The distance of time

My return visit to Copenhagen is at an end and, after a 24 hour stop-off in England, I’ll be on my way back home to Canberra very shortly.

Being back among familiar faces and places has been simultaneously fun, exhausting, repetitive and like I’ve never been away. But being here has also taught me something about why it’s hard to be away from our former home.

Until now, I had always focused on the distance between us – since we moved, there’s been something like 15,000 kilometres between us and our family and friends. But now I see it from the other side of that space, I see that it’s not the distance that makes things hard at all, it’s the time.

A wall clock with Copenhagen, Denmark written underneath.

An expat life often means keeping a constant eye on time differences.

Several times this week, I’ve picked up the phone to a friend, to my mum, to my in-laws, because something has happened, or I’ve thought of something, or seen something, or experienced something and I wanted to share it.

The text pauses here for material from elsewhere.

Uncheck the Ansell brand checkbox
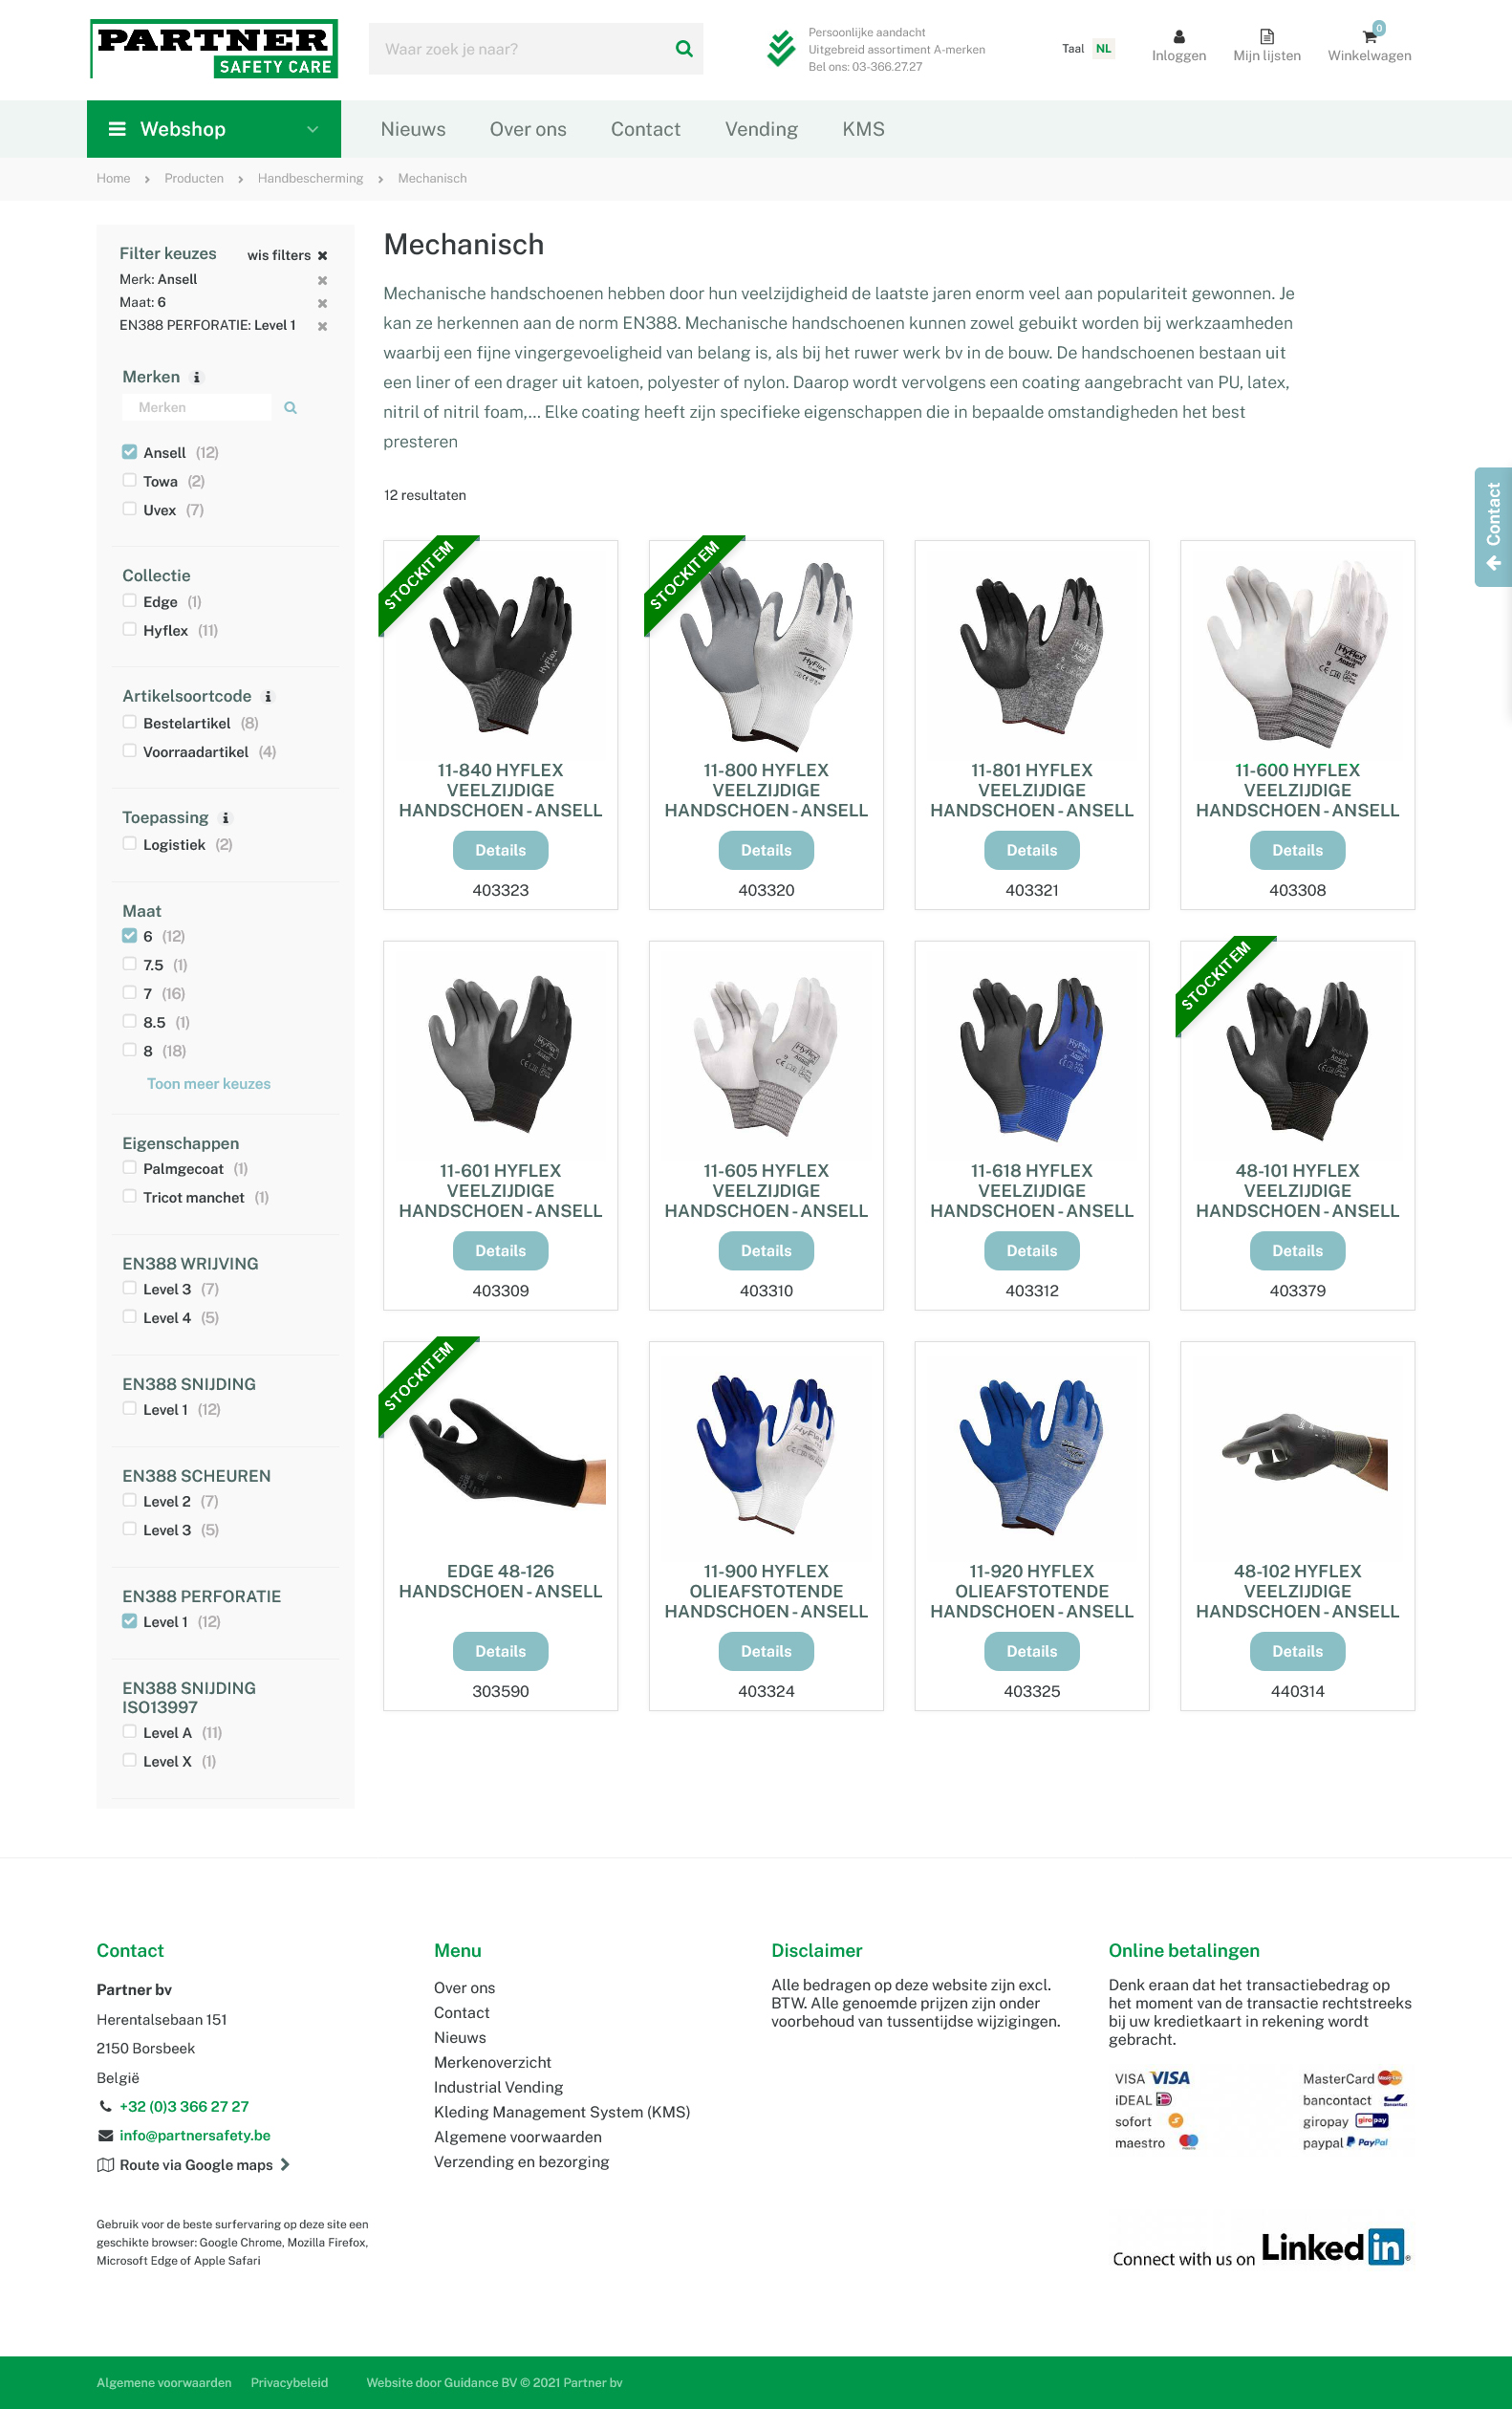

The immediacy of that luxury has been missing for much of the past three months because when something happens in Canberra, it’s usually the middle of the night in London or Copenhagen, and vice versa. So, while I’ve spent this week making many an impromptu call to suggest a coffee, or share a joke, or just to say “thanks for last night”, contact with my wife and kids back in Canberra has been much more difficult and has been confined to the outer margins of the day and night.

Of course, this means that often, the spontaneity of the day’s events has dissipated and the excitement of an encounter or a story has been dulled by the 12-hour embargo forced onto it. And that’s the real distance between where we were and where we are, not the miles but access to each other’s lives, which is why this return trip has been so welcome and so invigorating.